In 2017, Kenya banned single-use plastic bags in a move lauded as visionary. Again in 2020, single-use plastics were prohibited in Kenya’s protected areas. Despite the ban’s success, it has not been sufficient to end the nation’s pollution problems because it excluded numerous other plastic products, such as bottles, trash bags, and takeout containers. The pollution along the Nairobi River and other spaces reflects our cumulative inaction. Had we played our part in keeping it as clean as it was five decades ago, we would be proudly working on maintaining it.

However, despite this ugly reality, it is not all doom and gloom. This World Environment Day is a reminder to focus on finding solutions to the plastic nightmare our country faces. It reminds us that the power to reverse the damage we have caused to our environment lies in our hands.

Nancy Githaiga on World Environment Day

AWF Country Director, Kenya Nancy Githaiga (first from left) at the Kamukunji Park Grounds on World Environment Day 2023

How can we beat plastic pollution in Kenya?

The ban on single-use plastic is a step in the right direction. To effectively ensure its success, we must intentionally reduce our individual as well as collective plastic consumption. We should seek sustainable solutions, reduce, reuse, recycle, and educate the masses on the responsible use of plastic.

Additionally, we ought to invest in an efficient waste management infrastructure. The amount of plastic entering our environment can be significantly decreased using effective garbage collection, separation, recycling, and disposal methods. We should ask the government to allocate resources for proper waste management.

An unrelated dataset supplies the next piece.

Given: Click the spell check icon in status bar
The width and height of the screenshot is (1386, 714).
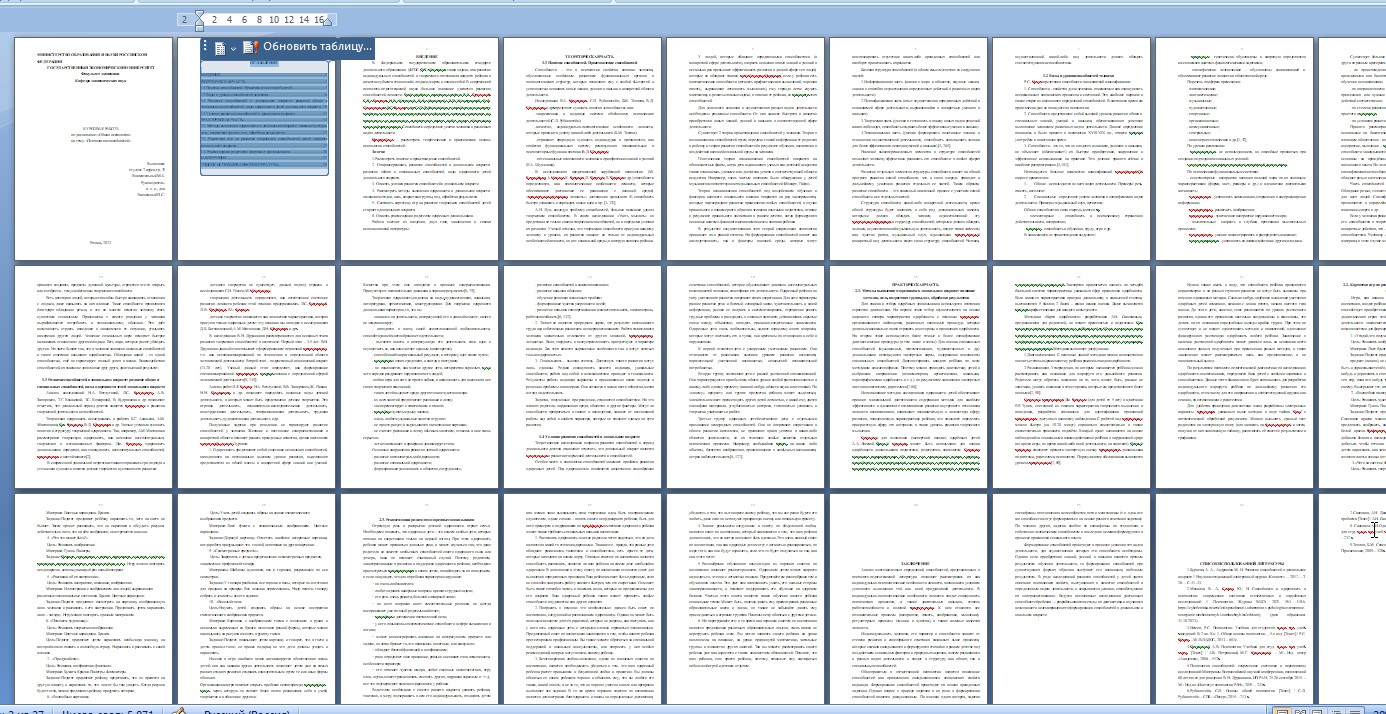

In the same breath, we should also press businesses to take responsibility for their plastic footprint and embrace eco-friendly procedures throughout their supply chains.

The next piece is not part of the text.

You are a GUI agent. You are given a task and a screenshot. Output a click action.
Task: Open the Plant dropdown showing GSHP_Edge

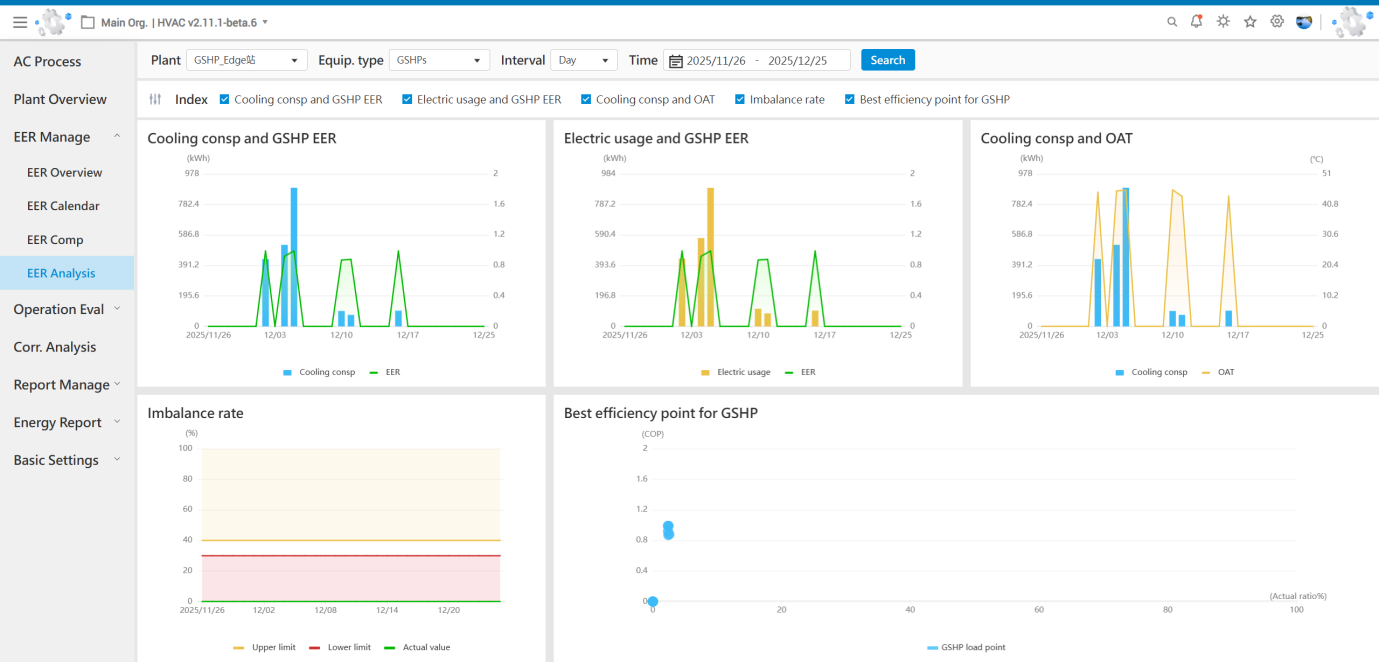246,60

Seeing our political leaders pushing for laws and policies in the nation that enable more decisive action on climate change and environmental governance is very promising. Honorable Waithera Chege, the Member of County Assembly for Nairobi South Ward, who was present at the World Environment Day celebration at the Kamukunji Grounds Park, reiterated the critical role of environmental policies that ensure Nairobi regains its status as the green city in the sun.

“I am aware of the pressing environmental issues within the county, that’s why I spearheaded the Air Quality Bill. This bill links to the national legal frameworks, such as the air quality regulations under the Environment Management and Coordination Act, as well as grassroots actions by residents to tackle air pollution emanating from industrial sources. When these laws and policies exist, it becomes easier for citizens and civil society organizations to push for implementation as opposed to where none exists,” articulated Hon. Waithera.

The cost of our neglect is too high to bear. If we choose to continue with this trend, the damage we will cause to the environment will be irreversible. Let us be the ones to break that cycle of inaction and instead drive solutions for plastic pollution. An action a day towards restoration will be beneficial not only for us but the future generations from whom we have borrowed the earth.